_TEXT SHOWN_.
^^^^^^^^^^^^^^^^
The Corps Léger d'Intervention (CLI) (French for "light intervention corps") was a Pacific War interarm corps of the Far East French Expeditionary Forces commanded by Général de corps d'armée Roger Blaizot that used guerrilla warfare against the Imperial Japanese Army that had occupied French Indochina since 1941. It was created by General Charles de Gaulle in 1943 and modeled after the British Chindits Special Forces who fought in the Burma Campaign.

History

Creation
The CLI was created on November 4, 1943 in Jijel, Kabylie (French Algeria) with 500 volunteer commandos under Lieutenant-Colonel Paul Huard. Its purpose was to reinforce the resistance in Japanese occupied French Indochina. Local resistance was led by General Mordant (a.k.a. Narcisse) who came from mainland France in 1941.

SOE introduction
While the commandos trained in Jijel, Commandant de Crevècoeur arrived at Meerut, North West India on November 10, 1943 to introduce the CLI to British Special Operations Executive (SOE) Force 136's Colin Hercules Mackenzie. The first CLI trainees were sent to Poona (100 km from Bombay) for jungle warfare instruction under the British.

Composition
On March 15, 1944 the French Indochina guerrillas numbered 1,349 (993 locals and 356 Europeans) including 242 in Laos (195 locals and 47 Europeans).

Following Victory in Europe Day, 60 SOE Jedburgh members of the French intelligence agency DGER were transferred to Force 136's "French Indochina Country Section" (Section Indochine Française).
^^^^^^^^^^^^^^^^
_DIRECTIVES_.
A. From the passage on the Corps Léger d'Intervention, reproduce the wording starting at "SOE introduction" and ending at "and 47 Europeans).".
B. Render this sentence from the passage on the Corps Léger d'Intervention into Spanish: "The first CLI trainees were sent to Poona (100 km from Bombay) for jungle warfare instruction under the British."
C. Carry the passage on the Corps Léger d'Intervention forward, writing what comes next after its final sentence.

_SUPPLIED MATERIAL_.
^^^^^^^^^^^^^^^^
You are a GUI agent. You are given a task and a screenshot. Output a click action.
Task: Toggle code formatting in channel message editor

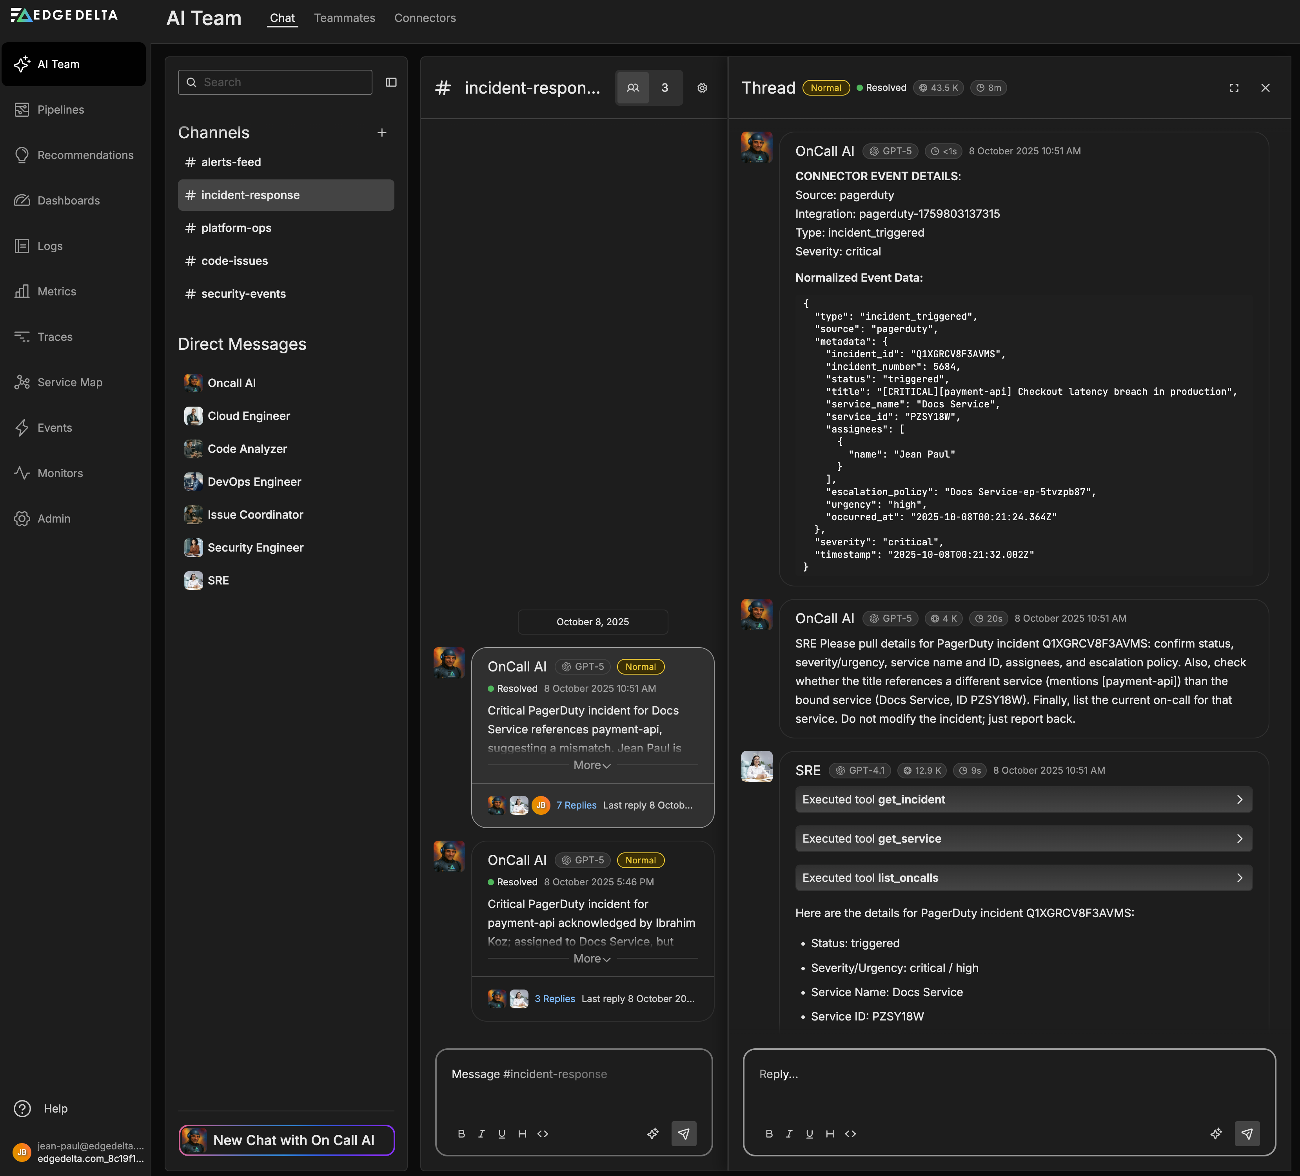pos(543,1133)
^^^^^^^^^^^^^^^^
_THE RESULTS_.
A.
SOE introduction
While the commandos trained in Jijel, Commandant de Crevècoeur arrived at Meerut, North West India on November 10, 1943 to introduce the CLI to British Special Operations Executive (SOE) Force 136's Colin Hercules Mackenzie. The first CLI trainees were sent to Poona (100 km from Bombay) for jungle warfare instruction under the British.

Composition
On March 15, 1944 the French Indochina guerrillas numbered 1,349 (993 locals and 356 Europeans) including 242 in Laos (195 locals and 47 Europeans).

B. Los primeros aprendices del CLI fueron enviados a Poona (a 100 km de Bombay) para recibir instrucción en guerra de jungla a cargo de los británicos.

C.
Training
Lieutenant-Colonel Albert Lacroix, Saint-Cyr 1930-32 Joseph Joffre promotion, was in charge of CLI recruitment and training as Chief of staff in French Algeria. He later returned to French Indochina leading Commando Léger N°1 ("light commando n.1") in operations.

Operations
Japanese coup d'état in French Indochina

See also
Operation Jedburgh
GCMA
Force 136

References

Bibliography
L'Indochine face au Japon: 1940-1945 : Decoux-de Gaulle, un malentendu fatal, by Philippe Grandjean, Editions L'Harmattan, 2004

External links
Général Paul Huard, Le Corps Léger d’intervention et l’Indochine
Avec le Corps Léger d'Intervention Aéroporté
PRESENTATION DU C.L.I
NOTES SUR LES SERVICES FRANÇAIS (1940-1945)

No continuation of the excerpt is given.